A documented MCP server schema specifies four parameters. The agent confidently passed a fifth (`max_results: 10`) on every call. The server returned a 500, the agent retried with the same payload, and the loop produced 200+ failed calls before the parent timeout fired.
What happened
The MCP server notes-search@1.0.4 exposed a search_notes tool with this schema:
{
"name": "search_notes",
"input_schema": {
"type": "object",
"properties": {
"query": { "type": "string" },
"since": { "type": "string", "format": "date" },
"until": { "type": "string", "format": "date" },
"tag": { "type": "string" }
},
"required": ["query"]
}
}
The agent's call:
{ "query": "Q4 planning", "max_results": 10 }
max_results doesn't exist in the schema. The MCP server's strict validator rejected the call:
Error: unrecognized argument: max_results
The agent's reasoning step interpreted this as a transient error and retried the same payload. 200 retries in 4 minutes.
Diagnosis
Two compounding issues:
1. **The model's training data has many APIs that do accept max_results. Pagination is a common pattern. When the model needs to limit output, "add max_results" is a high-prior generation. It's not really "hallucinating" — it's a pattern-match that happened to be wrong here.
2. Strict MCP validators throw on unknown keys. This is correct behavior (catches typos, prevents drift) but the error message didn't say "this argument is not in the schema; valid arguments are: query, since, until, tag." It just said "unrecognized argument."
The fix
Server side: Improve the error message to enumerate the valid schema:
throw new Error(
Unknown argument: ${unknownKey}. +
Valid arguments: ${Object.keys(schema.properties).join(", ")}.
);
After this change, the model self-corrected on the second attempt by re-reading the schema.

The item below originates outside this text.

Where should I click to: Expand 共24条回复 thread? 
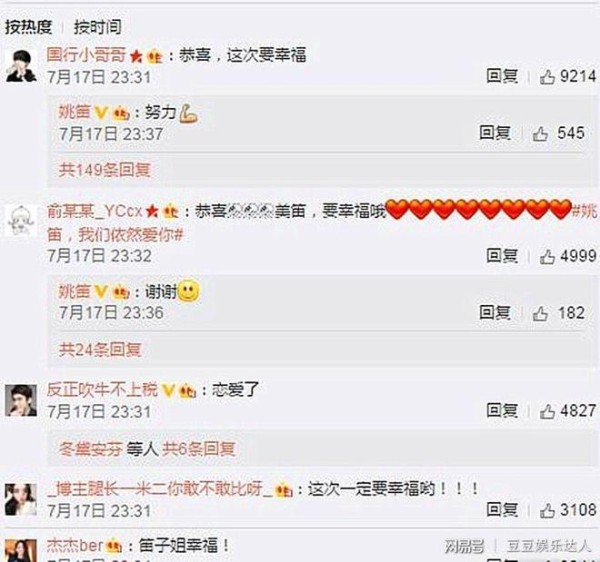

Client side:** Wrap the MCP client to drop unknown keys before sending, with a warning log:
function pruneToSchema(args, schema) {
const allowed = new Set(Object.keys(schema.properties));
const dropped = [];
const cleaned = {};
for (const [k, v] of Object.entries(args)) {
if (allowed.has(k)) cleaned[k] = v;
else dropped.push(k);
}
if (dropped.length) console.warn("Dropped unknown args:", dropped);
return cleaned;
}
This is defense-in-depth — server validation should still happen, but the client shouldn't be the one wedging in a retry loop.
Takeaway
Schema-strict tool servers must surface the schema in their error messages — otherwise models can't self-correct. And clients calling untrusted-shape tools should sanitize input against the declared schema before sending.